Taking on the mantle of Pride isn’t easy for some. For those, like myself, who didn’t come out of the closet until later in life and tried to be in heterosexual relationships. We purposefully avoided being proud of who we were because society had led us to believe being homosexual was wrong.
I will always remember my first Pride parade, it was before I came out of the closet, but the event helped me to see there was a substantially large community of people who refused to believe our way of life was wrong.
More influentially to me was these people were my people, I wasn’t at some giant cities massive Pride event like San Francisco, I was in OKC. There were tens of thousands of like-minded Okies standing together to say we are an important part of society. There is strength in numbers and I found mine when I finally realized we actually had some significant numbers.
Having lived outside of Oklahoma for the past year I have grown to value the community LGBT+ OKC has created. In my time on the east coast I have gone to two major Pride parades; Philadelphia and New York City. These events may be bigger than in OKC, especially New York, but they don’t have the same raw emotion of the OKC Pride events I attended.
Pride started in NYC in 1970 in an effort to fight a corrupt and unjust system of policing. However, in Oklahoma, our state had outlawed same sex marriage by a vote of the people as recently as 2004. We are still waging war on the forces of bigotry who wish to use religious freedom as tool for discrimination. The emotions are higher because the threat to our livelihood is greater and more imminent.

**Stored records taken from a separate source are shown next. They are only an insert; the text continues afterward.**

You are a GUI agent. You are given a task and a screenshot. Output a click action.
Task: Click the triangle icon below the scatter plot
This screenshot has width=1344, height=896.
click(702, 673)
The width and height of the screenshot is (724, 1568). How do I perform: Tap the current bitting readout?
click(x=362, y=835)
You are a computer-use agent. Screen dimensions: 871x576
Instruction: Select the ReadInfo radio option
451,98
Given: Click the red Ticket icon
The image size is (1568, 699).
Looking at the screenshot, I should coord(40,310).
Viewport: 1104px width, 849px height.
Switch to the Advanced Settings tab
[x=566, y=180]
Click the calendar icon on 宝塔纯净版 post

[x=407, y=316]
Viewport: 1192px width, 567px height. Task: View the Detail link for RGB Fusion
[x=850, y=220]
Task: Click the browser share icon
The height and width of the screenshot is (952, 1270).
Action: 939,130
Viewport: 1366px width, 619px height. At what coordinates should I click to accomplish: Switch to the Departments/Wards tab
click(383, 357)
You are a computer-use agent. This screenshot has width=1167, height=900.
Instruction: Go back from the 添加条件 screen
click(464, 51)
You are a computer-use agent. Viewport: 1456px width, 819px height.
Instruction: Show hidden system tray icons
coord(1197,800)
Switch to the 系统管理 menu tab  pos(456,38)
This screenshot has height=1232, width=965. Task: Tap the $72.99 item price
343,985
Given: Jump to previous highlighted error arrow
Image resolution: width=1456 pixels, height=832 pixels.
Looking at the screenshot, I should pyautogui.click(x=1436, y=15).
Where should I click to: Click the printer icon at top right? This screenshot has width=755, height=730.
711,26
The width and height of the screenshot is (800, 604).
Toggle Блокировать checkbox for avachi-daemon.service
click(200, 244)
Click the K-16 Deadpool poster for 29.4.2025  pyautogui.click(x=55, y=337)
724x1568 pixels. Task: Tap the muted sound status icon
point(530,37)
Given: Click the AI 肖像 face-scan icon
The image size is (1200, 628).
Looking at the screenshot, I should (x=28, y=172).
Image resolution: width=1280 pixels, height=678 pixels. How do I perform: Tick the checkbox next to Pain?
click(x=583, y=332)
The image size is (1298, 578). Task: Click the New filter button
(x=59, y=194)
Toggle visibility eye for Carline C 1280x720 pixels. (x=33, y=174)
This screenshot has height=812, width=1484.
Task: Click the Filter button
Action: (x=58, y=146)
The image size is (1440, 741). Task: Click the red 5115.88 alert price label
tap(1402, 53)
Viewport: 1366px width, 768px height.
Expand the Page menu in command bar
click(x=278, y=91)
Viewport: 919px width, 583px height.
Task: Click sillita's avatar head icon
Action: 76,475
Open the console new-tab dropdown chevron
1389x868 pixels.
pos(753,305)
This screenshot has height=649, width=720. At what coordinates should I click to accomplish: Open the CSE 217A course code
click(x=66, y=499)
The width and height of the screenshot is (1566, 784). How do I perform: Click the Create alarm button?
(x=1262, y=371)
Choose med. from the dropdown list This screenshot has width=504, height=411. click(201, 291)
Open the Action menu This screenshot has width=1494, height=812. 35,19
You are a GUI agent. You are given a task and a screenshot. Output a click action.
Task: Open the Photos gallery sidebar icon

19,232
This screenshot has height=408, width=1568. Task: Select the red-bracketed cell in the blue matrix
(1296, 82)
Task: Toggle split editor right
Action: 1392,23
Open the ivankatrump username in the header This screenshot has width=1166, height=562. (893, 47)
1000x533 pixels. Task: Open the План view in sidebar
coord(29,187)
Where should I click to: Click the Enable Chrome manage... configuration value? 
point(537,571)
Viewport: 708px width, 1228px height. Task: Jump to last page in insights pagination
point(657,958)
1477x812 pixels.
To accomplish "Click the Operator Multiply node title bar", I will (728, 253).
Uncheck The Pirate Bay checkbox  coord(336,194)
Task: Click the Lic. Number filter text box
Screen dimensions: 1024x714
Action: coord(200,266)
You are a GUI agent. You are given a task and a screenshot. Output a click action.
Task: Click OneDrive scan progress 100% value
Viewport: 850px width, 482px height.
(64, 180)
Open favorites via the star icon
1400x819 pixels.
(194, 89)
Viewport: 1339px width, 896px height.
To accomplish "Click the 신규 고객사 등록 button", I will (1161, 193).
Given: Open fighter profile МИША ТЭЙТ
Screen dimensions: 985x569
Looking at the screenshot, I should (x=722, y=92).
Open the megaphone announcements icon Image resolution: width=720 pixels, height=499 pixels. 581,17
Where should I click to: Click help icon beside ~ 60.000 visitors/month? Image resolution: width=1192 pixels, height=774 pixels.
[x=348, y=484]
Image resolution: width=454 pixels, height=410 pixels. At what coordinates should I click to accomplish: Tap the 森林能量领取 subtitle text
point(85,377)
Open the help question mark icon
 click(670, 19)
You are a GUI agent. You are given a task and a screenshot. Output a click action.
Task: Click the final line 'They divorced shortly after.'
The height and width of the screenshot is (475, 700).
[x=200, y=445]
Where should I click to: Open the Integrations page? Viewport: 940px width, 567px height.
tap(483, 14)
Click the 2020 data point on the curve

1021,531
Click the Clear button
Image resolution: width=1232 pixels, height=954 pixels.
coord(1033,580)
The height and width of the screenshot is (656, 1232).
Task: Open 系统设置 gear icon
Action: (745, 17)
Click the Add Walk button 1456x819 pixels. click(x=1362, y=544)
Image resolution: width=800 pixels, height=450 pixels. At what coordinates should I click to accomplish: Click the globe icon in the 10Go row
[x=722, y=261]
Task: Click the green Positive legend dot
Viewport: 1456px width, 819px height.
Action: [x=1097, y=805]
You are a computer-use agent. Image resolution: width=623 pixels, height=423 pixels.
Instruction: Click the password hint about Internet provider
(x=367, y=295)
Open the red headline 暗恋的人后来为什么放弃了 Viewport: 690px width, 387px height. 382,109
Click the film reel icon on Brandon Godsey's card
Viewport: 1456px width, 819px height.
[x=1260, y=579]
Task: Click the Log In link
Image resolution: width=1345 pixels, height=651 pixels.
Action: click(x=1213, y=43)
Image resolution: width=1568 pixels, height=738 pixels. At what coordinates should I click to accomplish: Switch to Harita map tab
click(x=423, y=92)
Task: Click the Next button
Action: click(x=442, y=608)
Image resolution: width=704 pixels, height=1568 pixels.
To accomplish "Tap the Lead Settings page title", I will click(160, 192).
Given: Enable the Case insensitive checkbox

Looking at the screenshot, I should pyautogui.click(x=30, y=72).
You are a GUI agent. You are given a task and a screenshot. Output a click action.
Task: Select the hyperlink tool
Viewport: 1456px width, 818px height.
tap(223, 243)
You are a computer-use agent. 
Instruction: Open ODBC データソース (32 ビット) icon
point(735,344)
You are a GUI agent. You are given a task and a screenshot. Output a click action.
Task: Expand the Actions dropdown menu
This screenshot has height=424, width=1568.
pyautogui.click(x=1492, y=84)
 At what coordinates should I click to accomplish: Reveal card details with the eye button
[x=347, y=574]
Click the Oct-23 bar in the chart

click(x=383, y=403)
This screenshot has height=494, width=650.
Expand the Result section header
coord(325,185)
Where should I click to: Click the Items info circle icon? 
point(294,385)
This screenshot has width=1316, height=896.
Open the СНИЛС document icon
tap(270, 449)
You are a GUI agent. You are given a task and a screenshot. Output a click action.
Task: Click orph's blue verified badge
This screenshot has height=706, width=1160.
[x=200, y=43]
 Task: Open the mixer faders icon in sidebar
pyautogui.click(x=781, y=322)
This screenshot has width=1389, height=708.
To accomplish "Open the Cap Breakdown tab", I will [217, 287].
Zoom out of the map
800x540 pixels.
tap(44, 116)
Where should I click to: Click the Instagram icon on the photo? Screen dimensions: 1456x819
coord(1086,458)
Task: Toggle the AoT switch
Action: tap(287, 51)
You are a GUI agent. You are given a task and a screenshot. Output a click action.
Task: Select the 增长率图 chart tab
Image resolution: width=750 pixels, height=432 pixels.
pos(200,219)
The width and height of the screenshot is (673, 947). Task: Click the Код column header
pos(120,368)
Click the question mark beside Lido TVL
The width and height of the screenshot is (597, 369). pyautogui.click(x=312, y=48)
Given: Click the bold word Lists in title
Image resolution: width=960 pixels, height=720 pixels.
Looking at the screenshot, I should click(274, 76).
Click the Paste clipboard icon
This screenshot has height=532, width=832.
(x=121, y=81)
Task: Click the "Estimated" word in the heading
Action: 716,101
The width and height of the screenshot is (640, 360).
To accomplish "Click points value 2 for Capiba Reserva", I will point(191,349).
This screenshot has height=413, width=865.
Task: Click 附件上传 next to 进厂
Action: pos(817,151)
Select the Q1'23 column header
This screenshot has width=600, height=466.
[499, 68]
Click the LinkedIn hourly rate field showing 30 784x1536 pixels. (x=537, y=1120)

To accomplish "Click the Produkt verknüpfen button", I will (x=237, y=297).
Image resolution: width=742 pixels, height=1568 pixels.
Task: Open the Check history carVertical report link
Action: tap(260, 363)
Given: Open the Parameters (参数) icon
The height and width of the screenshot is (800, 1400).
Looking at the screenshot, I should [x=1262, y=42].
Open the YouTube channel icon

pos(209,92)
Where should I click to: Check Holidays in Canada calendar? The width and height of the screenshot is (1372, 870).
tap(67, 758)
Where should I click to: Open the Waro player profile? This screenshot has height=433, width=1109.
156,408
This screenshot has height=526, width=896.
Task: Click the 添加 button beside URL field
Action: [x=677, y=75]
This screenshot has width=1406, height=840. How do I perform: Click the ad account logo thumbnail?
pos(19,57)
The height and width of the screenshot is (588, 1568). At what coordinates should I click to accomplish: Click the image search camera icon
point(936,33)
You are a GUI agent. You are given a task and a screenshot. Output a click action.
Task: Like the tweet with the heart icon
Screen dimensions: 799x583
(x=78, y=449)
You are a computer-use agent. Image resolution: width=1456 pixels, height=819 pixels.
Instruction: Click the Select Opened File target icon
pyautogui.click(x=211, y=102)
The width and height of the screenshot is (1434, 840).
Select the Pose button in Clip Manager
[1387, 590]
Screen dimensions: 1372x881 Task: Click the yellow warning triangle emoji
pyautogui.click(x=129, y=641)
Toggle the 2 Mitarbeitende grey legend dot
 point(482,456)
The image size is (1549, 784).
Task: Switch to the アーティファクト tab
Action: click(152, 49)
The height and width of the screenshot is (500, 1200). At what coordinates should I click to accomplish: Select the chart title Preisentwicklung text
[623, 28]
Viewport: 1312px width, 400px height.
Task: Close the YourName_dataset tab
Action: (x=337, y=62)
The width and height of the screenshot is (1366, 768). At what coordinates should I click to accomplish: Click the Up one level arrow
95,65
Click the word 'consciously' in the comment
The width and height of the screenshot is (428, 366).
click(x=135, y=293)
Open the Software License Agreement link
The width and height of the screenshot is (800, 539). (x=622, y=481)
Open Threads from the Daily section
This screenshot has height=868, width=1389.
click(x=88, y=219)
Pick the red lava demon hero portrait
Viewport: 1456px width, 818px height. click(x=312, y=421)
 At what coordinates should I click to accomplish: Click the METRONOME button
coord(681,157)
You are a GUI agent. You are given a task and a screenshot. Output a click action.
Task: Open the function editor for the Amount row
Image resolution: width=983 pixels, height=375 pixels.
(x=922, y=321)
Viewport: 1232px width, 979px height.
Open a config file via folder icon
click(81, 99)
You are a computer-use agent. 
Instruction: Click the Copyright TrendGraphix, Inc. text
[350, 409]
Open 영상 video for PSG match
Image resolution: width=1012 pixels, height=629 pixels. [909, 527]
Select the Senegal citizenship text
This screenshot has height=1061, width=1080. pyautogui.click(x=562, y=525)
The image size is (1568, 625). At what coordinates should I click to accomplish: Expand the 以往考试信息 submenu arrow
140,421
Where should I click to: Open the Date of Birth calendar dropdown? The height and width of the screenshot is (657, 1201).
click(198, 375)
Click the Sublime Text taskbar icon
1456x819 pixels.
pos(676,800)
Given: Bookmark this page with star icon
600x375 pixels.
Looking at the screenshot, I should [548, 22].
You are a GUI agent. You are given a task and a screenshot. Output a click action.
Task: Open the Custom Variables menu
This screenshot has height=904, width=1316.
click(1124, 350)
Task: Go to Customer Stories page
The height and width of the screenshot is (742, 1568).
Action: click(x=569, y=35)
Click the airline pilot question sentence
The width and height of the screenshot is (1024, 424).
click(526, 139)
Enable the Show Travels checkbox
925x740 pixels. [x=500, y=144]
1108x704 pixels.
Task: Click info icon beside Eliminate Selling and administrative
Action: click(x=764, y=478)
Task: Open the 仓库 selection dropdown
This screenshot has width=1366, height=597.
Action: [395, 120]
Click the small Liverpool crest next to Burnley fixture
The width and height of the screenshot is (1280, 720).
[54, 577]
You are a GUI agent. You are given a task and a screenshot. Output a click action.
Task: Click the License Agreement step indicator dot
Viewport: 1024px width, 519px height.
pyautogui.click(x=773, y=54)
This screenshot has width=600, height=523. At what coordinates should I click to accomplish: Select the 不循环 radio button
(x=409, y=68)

The energy at an OKC Pride event is one of celebration but also of exuberant enthusiasm, tempered by the knowledge of how truly difficult it is to achieve the equality we seek. We know there is a long row to hoe before we reach parity, but we aren’t going to let the difficulty of the task or the violent haters opposed to our existence prevent us from working toward achieving the gay agenda of equality.
I am proud to be a gay Oklahoman because I come from a community who has stood together in the face of constant adversity by a plurality of our neighbors. We live in communities with non-trivial numbers of people who wish to treat us like second class citizens.
Regardless of this proximity to vile hate, out LGBT+ southerners show courage everyday just being who they are. I miss my home state and may not live there right now but I will always have the heart of an Okie and blood it pumps is crimson with a dash of red dirt.
If you are a closeted LGBT+ person I hope you have read these words and felt spurred to action. Set aside your fears and go to a Pride event near you. There is no level of acceptance greater than felt at a Pride event.
Please show your support for a community who is waiting for you with open arms.
The Gayly – June 23, 2018 @ 8 a.m. CDT.